Start of PAGE TEXT

A recent article titled, Is Universal Basic Mobility the Route to a Sustainable City?,  reports that the city of Oakland, California has recently begun a pilot project aimed at providing universal basic mobility (UBM), which according to the article, involves “a combination of policies, funding, and partnerships that aim to provide all members of society with a basic level of access to mobility.”

My own extensive efforts to help cities become more sustainable have been focused largely upon finding ways to provide them with locally created means of payment that are independent of the banking system and the federal government. Local currencies have a long record, hundreds of them have been created over the past few decades, and hundreds more appeared during the Great Depression of the 1930s. A properly issued local currency can help make a local economy, not only more sustainable, but more robust and prosperous, and enhance the quality of life for local community residents. It can do this by reducing the community’s dependence upon the centralized system of money creation and allocation and handouts from the federal government, and by using its own local production of goods and services as the basis for creating sound payment alternatives to fiat money.

End of PAGE TEXT
Start of PROVIDED MATERIAL

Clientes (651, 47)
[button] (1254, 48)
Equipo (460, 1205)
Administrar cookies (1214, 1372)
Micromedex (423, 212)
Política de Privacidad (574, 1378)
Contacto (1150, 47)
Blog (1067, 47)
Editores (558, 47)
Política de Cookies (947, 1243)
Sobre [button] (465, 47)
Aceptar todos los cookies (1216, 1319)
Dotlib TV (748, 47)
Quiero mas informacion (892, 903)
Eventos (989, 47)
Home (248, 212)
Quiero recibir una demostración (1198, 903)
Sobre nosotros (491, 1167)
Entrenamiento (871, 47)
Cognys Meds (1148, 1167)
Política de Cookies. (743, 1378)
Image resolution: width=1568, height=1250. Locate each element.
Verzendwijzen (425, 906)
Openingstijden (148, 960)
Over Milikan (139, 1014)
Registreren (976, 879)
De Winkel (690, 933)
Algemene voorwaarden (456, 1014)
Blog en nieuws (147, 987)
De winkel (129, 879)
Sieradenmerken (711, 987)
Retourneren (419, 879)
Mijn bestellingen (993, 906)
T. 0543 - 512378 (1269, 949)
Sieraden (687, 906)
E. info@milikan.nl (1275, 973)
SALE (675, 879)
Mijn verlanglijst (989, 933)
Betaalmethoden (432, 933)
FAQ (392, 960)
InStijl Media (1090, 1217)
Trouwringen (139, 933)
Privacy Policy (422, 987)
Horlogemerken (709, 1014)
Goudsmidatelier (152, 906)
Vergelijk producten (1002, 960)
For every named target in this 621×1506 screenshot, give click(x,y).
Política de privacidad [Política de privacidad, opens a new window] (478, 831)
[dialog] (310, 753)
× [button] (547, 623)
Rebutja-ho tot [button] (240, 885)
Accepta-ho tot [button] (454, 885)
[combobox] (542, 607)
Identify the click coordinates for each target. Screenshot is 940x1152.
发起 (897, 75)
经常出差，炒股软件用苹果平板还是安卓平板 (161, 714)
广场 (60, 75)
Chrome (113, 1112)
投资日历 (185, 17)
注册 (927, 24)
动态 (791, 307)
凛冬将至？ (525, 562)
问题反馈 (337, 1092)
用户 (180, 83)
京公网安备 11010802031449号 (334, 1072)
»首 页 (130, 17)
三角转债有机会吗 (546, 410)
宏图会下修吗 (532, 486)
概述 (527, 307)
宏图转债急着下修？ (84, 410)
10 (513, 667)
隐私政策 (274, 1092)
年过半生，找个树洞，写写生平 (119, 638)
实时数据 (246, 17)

End of PROVIDED MATERIAL

== GIVEN REQUEST ==
Check each statement against the passage on local currencies and mark it yes or no, quoting the words of the passage that decide it. 1. Oakland's pilot project aims to provide universal basic mobility. 2. Local currencies only began appearing in the past few decades. 3. The writer has worked on payment means that are independent of the banking system. The entries are separate material with no connection to the passage on local currencies.

== EXPECTED ANSWER ==
1. Yes: "the city of Oakland, California has recently begun a pilot project aimed at providing universal basic mobility (UBM)"
2. No: "hundreds more appeared during the Great Depression of the 1930s"
3. Yes: "locally created means of payment that are independent of the banking system and the federal government"